Artist: Santiago Mostyn
Venue: Andréhn-Schiptjenko, Stockholm
Exhibition Title: The Warming Plateau
Date: February 22 – April 7, 2018
Santiago Mostyn, excerpt of The Warming Plateau, 2018, 16mm film transferred to 2K video, 12 minutes
Full gallery of images, videos, press release and link available after the jump.
Santiago Mostyn, Mountain/Stone, 2018, single channel HD video, 1 minutes 23 seconds looping
Images and videos courtesy of the artist and Andréhn-Schiptjenko, Stockholm. Photos by Jean-Baptiste Béranger.
The Warming Plateau refers to a set of statistics often used to justify climate change skepticism as they appear to indicate that global average temperatures have been declining over the past fifteen years.
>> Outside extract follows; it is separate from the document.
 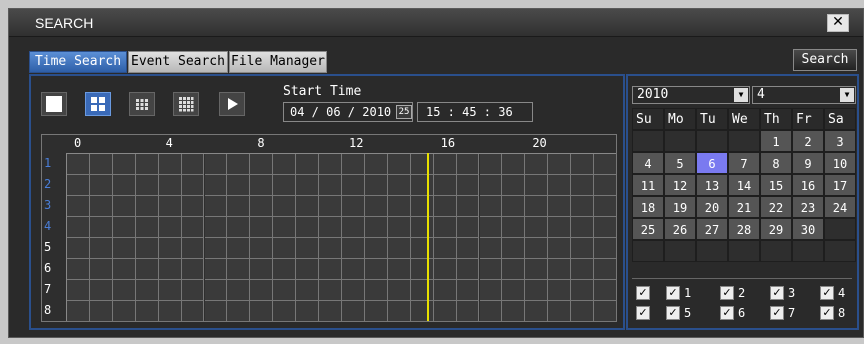 I want to click on search-button: Search, so click(x=825, y=60).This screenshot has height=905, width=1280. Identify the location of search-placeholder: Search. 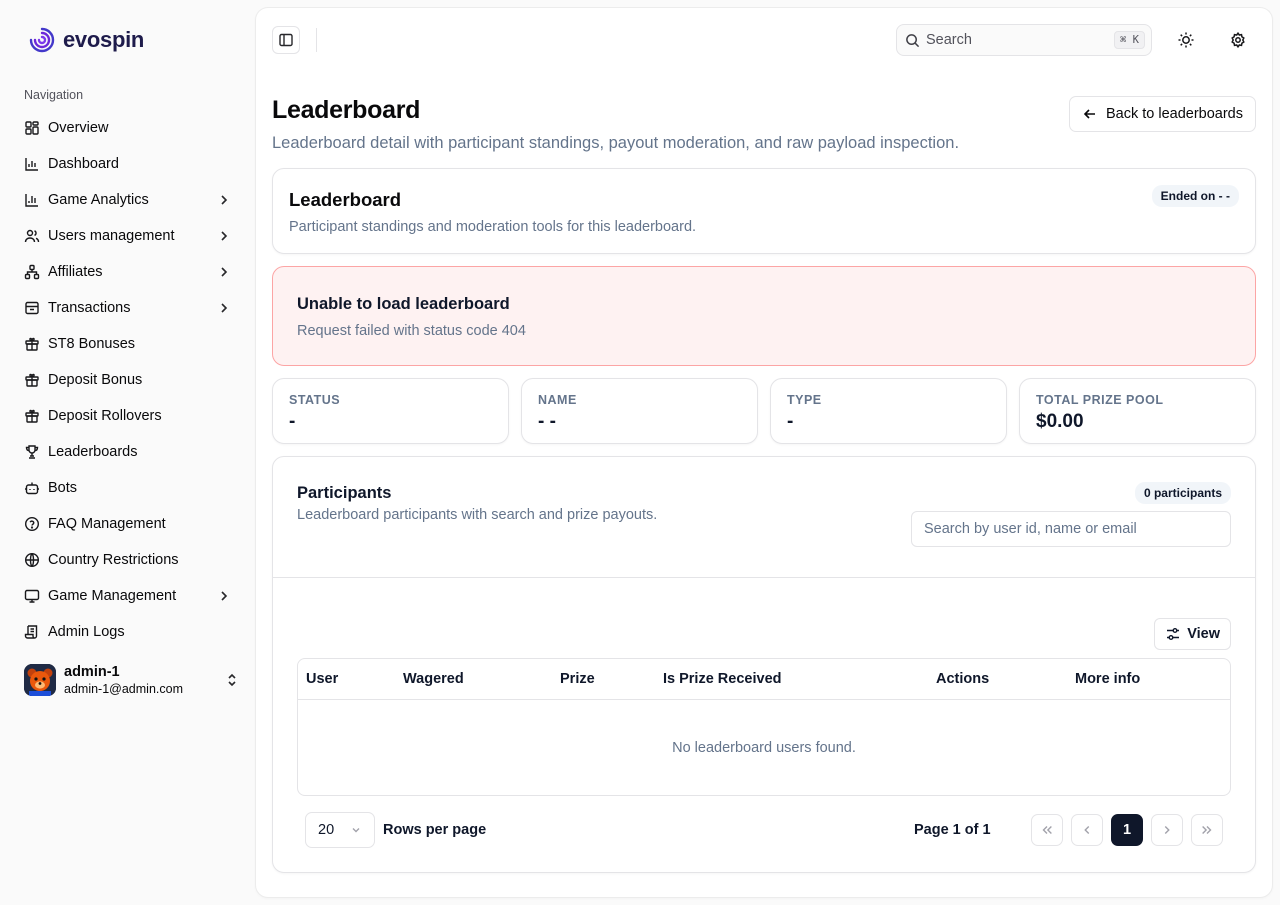
(949, 40).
However, if one has a more long-term view it is clear that each of these plateaus has been higher than the last, and the world is actually heating up very quickly. The Warming Plateau serves here as a metaphor for looking at the objects and films in the exhibition, in that what may appear as a formalist arrangement – of plants, a wooden sculpture, photographs, a film – is to be understood as connected gestures that relate both to ways of looking at a colonialized past, and to our anthropogenic present.
Central to the exhibition is a film in two parts made on the island of Tobago, an island unique among the former British West Indies in that much of its West African heritage survived the obliterating effects of slavery and exists in vibrant tradition long into the present day. One segment of the film records the largest Silk Cotton Tree on the island, famous for the legend of the ʻAfrican witchʼ Gang Gang Sarah who, wishing to return to Africa, climbed the tree and tried to fly, not realizing she had lost her powers. Her story speaks of the impossibility of return.
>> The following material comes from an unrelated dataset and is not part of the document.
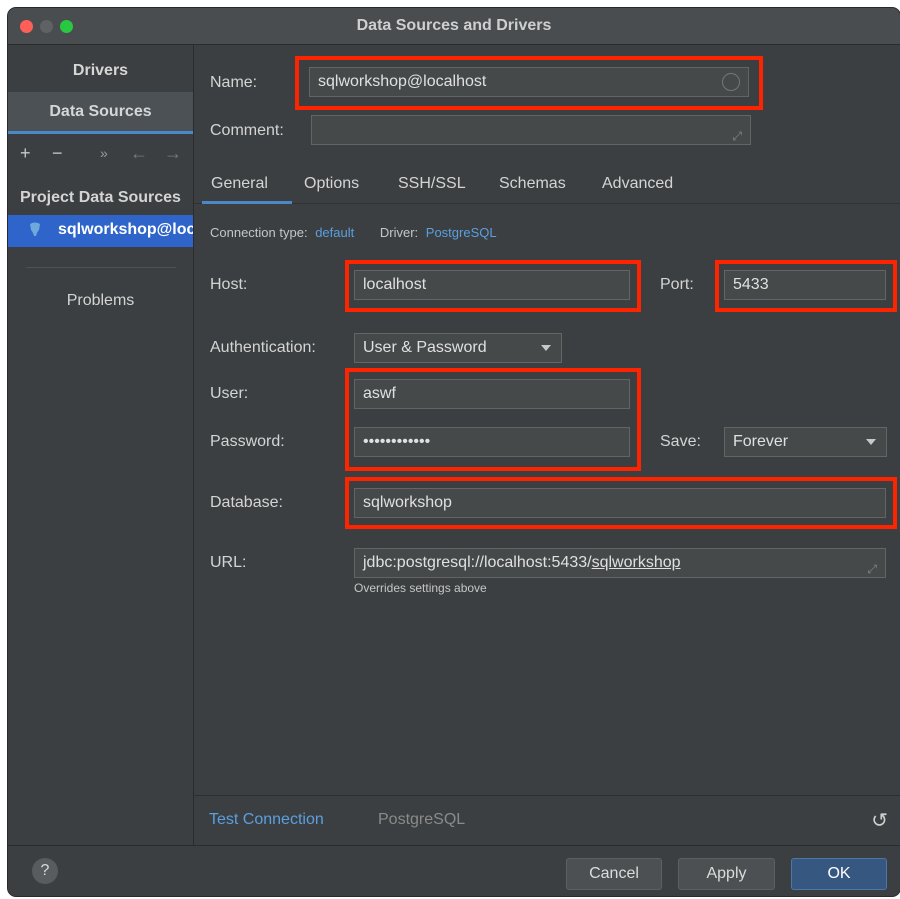 This screenshot has width=900, height=899. What do you see at coordinates (259, 232) in the screenshot?
I see `connection-type-label: Connection type:` at bounding box center [259, 232].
The other segment of the film shows four men cutting their way through the jungle, making measurements, calling out to each other, working on something that comes into focus as a kind of land claim or marking of distance. The film as a whole is a portrait of the island as a sentient being, showing sites of past and present activity or exploitation.
The arrangement of ʻRayoʼ plants (Cordyline Australis) in the gallery mimics the outline of the plot of jungle being explored in the film, as these plants are traditionally used to mark land boundaries in Tobago, and will in fact be planted when the men complete their work.
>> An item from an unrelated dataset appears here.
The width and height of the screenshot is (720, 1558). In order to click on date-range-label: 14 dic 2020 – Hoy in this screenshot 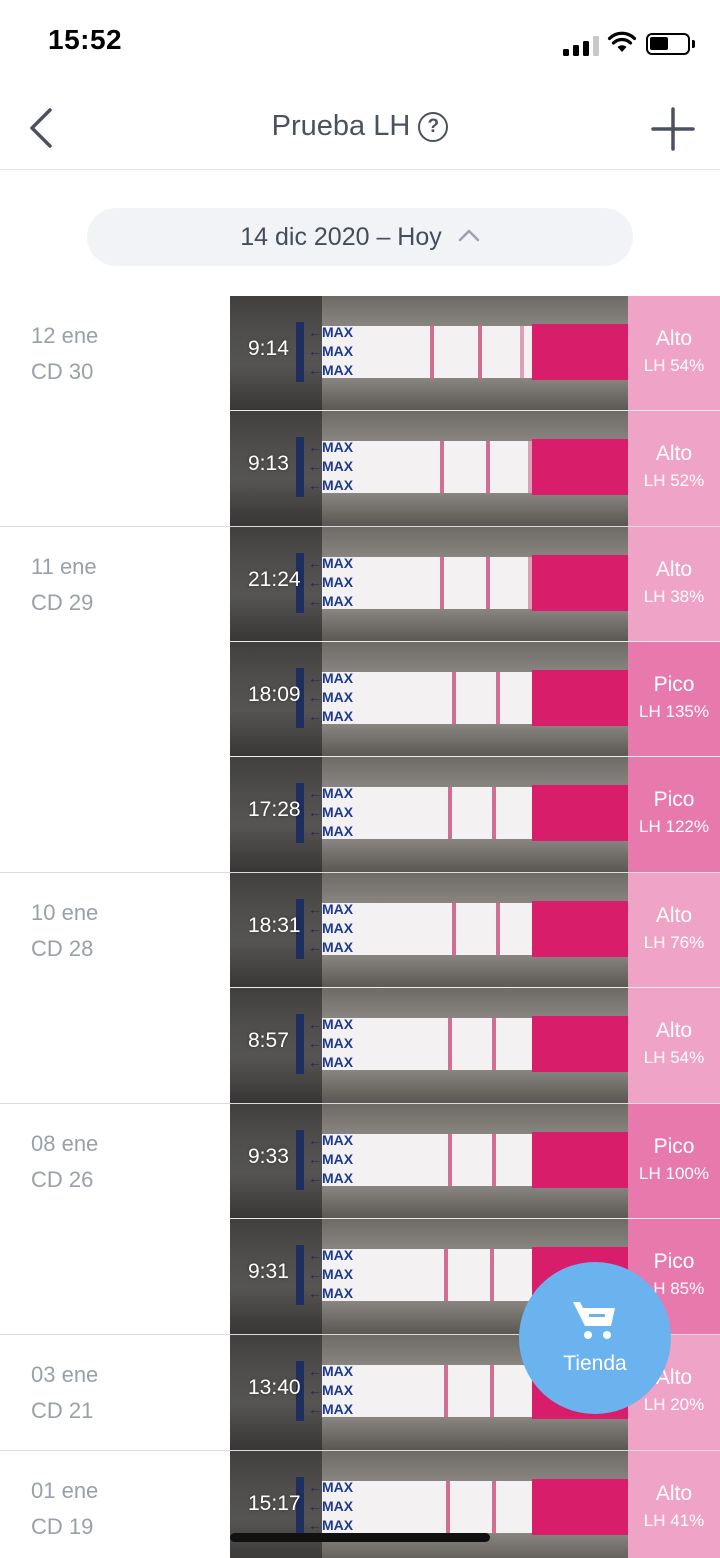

Also included in the exhibition is Faun, a work by Luise Kimme (1939-2013), a gesture by Santiago Mostyn that triggers questions about authorship and the right to represent. Kimme was a German sculptor educated at St Martins London, a contemporary of artists such as Gilbert & George and Hamish Fulton, who lived and worked in Tobago since 1979. Faun is representative of her practice, which focused almost exclusively on the black Tobagonian body, with an awkward balance between clear tenderness and the inescapable objectification of her subjects.